Much like what happened in search when Yahoo underestimated small newcomers like Google, cloud-accounting’s incumbents have also been investing heavily in building out their own competing solutions.
Last year MYOB’s board approved a $40 million program to develop cloud technology. It’s part of a plan to spend $100 million over three years on developments in automating data entry, including bills and invoices, improving mobile experiences, collaboration, payments and banking.
“What we’re trying to do is really focus on mobile moments, one, two or three minute experiences that largely mean that the accounting is done,” Reed said.
But the Evans & Partners note highlighted a lot more money will be required to fund sales and marketing activities to ensure it can compete in the “land grab” for cloud customers.
“The short-term solution for SaaS companies is not to peel back cost growth in preference for earnings and margin expansion, but rather focus on customer acquisition and reaching significant scale to deliver a more profitable and sustainable longer term earnings profile,” the report says.
These charts show the numbers.
Despite making ground on the cloud front, Stamoulis warned MYOB had a long term risk of around 700,000 active but not paying customers and 384,000 paying desktop subscribers transitioning off the legacy software. It’s this point which Xero has repeatedly pounced on, claiming “thousands” of former MYOB users have transitioned across.
Reducing customer churn is important in the cloud space because users have a higher lifetime value compared to the desktop market. According to the report, MYOB’s annual churn across its cloud customer base is around 17% while Xero’s annual churn is between 11-13% in Australia and New Zealand.
Intuit is a dominant player and has undergone a significant shift in its user mix as the chart below shows. Globally QuickBooks Desktop and QuickBooks Online has 328,000 and 683,000 users respectfully. Management is targeting about 2 million Quickbooks Online users by FY17 of which about 25% will come from existing desktop users.
In an effort to push more of its users into the cloud MYOB will release an online collaboration platform this quarter. MYOB Portal enables accountants to transfer documents securely to clients.
“I am extremely proud of where MYOB is today and what has been achieved in a relatively short period. Three years ago we had not yet taken our flagship SME solution AccountRight into the cloud. Now we are in the cloud across all areas of our business,” Reed said.
“Cloud accounting now makes up 67% of our new registrations, up from 48% the same time a year ago and 24% the year before,” Reed said.

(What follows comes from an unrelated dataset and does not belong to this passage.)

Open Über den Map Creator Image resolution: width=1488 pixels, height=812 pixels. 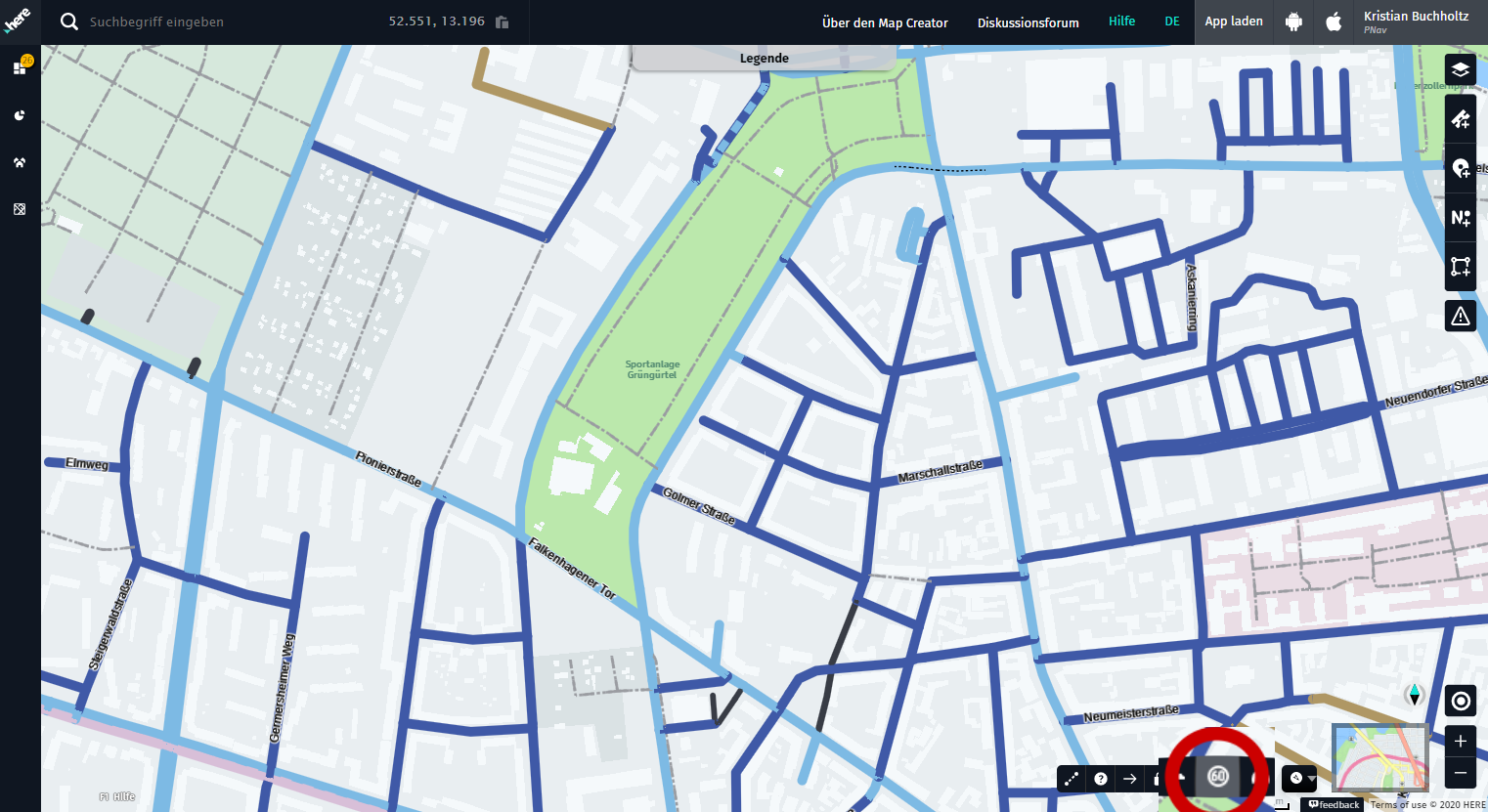[x=885, y=22]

This chart from a recent MYOB investor presentation shows transitioning customers to the cloud materially changes their lifetime value. It explains why accounting software companies like MYOB are throwing all the resources they can at building out solutions and securing cloud market share.

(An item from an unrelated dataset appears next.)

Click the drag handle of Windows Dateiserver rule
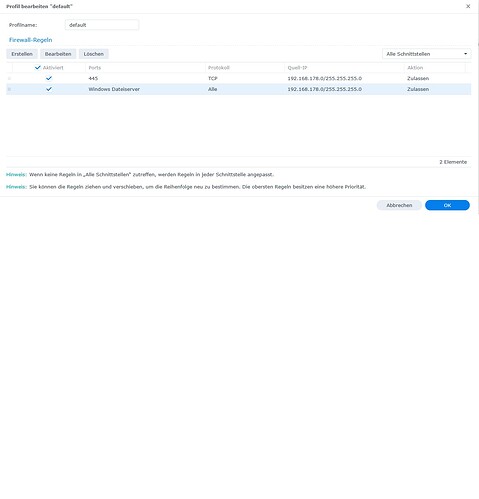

MYOB is aggressively trying to shake off its desktop legacy. Reed refers to “legacy opportunities,” because those desktop clients are potential paying cloud customers.
So far, there are no plans to retire support for the desktop product.
“In any technology business there does come a time where you’ve got to stop support for the legacy platforms because it does become too expensive to run the old and the new,” he said. “We stop support of software that’s more than three years old… we’ve made the decision that it’s not 2015 and it’s not 2016.”
Quite clearly, Intuit, Xero and MYOB will focus on reducing their churn rates and aim to improve customer acquisition and retention rates as they jostle for the overall leadership title.